Walking with Dinosaurs - The Arena Spectacular is a live-action touring show of life size dinosaur puppets, based loosely on the TV show of the same name. Presented by Global Creatures in association with BBC Worldwide, it first did the rounds in 2008-9. However, due to popular demand the dinosaurs are ‘back for another bite” (as the publicity tagline reads). I was living in Ireland, one of the few countries to miss out on the tour, so I was fortunate to have the opportunity to attend this time around. I should say before I get going that I’ll be indulging plenty of details in this review, spoilers if you will, so if you’re planning on going to the show (although the last day of the UK tour has been and gone), and want to keep the details a surprise, then probably best to skip to the conclusion.
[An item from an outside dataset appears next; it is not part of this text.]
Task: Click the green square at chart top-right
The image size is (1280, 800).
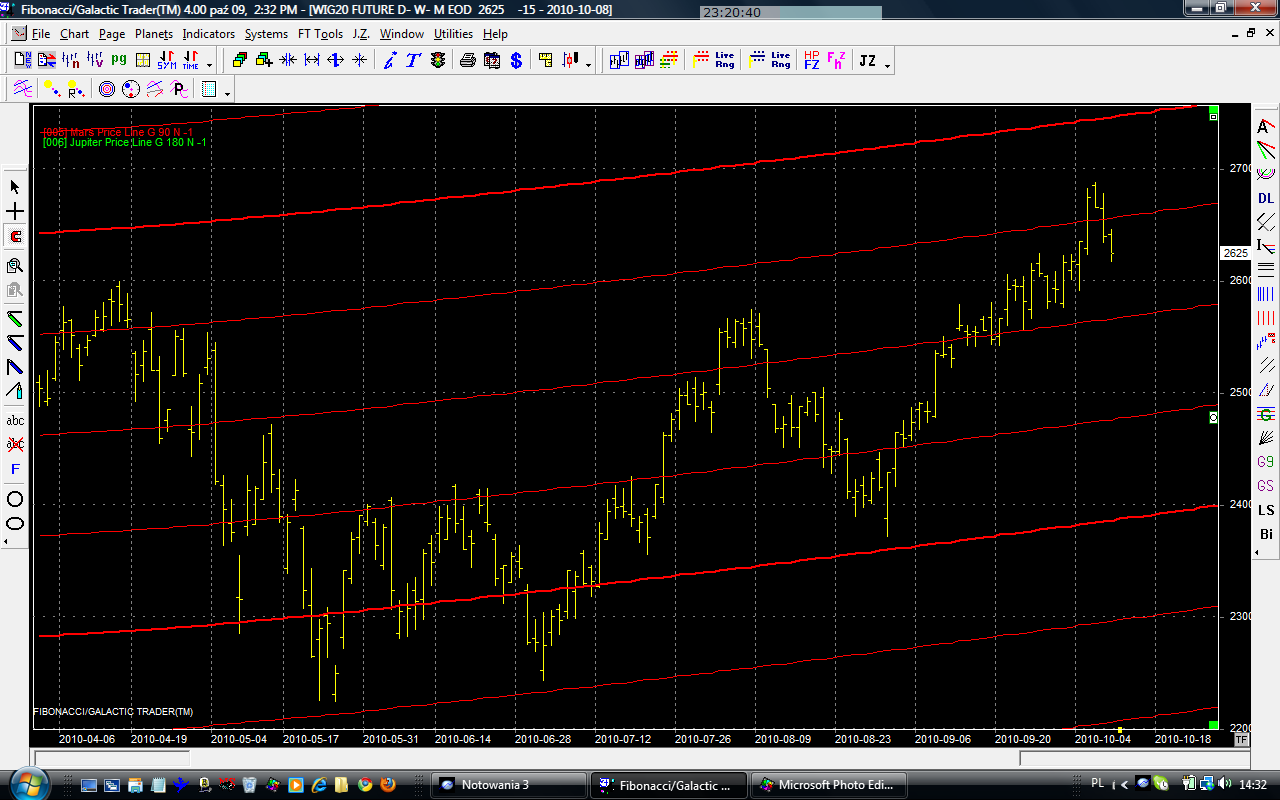Action: [1213, 108]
The show is structured similarly to the original series of the show, beginning in the Triassic and ending in the Cretaceous. There’s an actor-narrator, Huxley The Palaeontologist, whose role is to set the scene and provide nuggets of information along our journey, although he also comes in handy as a scale bar when the dinosaurs show up.

I’d seen enough online footage of the dinosaur puppets in action to know more or less what to expect. The smaller dinosaurs are people in suits, while the larger ones are hefty constructions attached to a mechanical bases. These contain a ‘driver’ and several puppeteers to control the movements. All of the dinosaurs are pretty snazzy, an amazing achievement. Their movements are fluid and graceful and the range of motion is extensive. Their fleshy parts wobble back and forth when they move, and when several dinosaurs take the stage together they’re all well coordinated and choreographed, interacting with each other as much as puppets can (not really very much to be honest). Some tiny baby dinosaurs (Plateosaurus) make an appearance too, presumably radio-controlled, and they worked really well, evoking lots of coos from the audience.

Still, a small quantity of suspension of disbelief is required. I found myself noticing the tight-glad knobbly knees of the human operators, and despite best efforts to camouflage the mechanical bases of the larger dinosaurs, they are still obvious. As such, I can’t say I was ever entirely immersed in the experience. However, that might be more to to with the pitfalls of experiencing the show as part of a group of thousands, the majority children, waving flashing T. rex head glow sticks. I was even treated to some uninvited audience participation from one of the youngsters in my immediate vicinity.*

Ankylosaurus
The lumpy charms of Ankylosaurus


Allosaurus
Allosaurus, facing down a thagomizer

Anatomically, the dinosaurs aren’t bad. Each is recognisable as the species it’s supposed to represent, although they haven’t quite hit the nail on the head with all of them. Most of the creatures look like slightly blobby versions of their on-screen counterparts. The Stegosaurus, Allosaurus, Torosaurus, Ankylosaurus, Ornithocheirus all have that WWD look. The Tyrannosaurus, Plateosaurus, Brachiosaurus, and Utahraptors, far less so. The only species in the show that does’t also appear in the original WWD series is Liliensternus, which takes the role of Triassic predator occupied by Coelophysis/Postosuchus in the TV series.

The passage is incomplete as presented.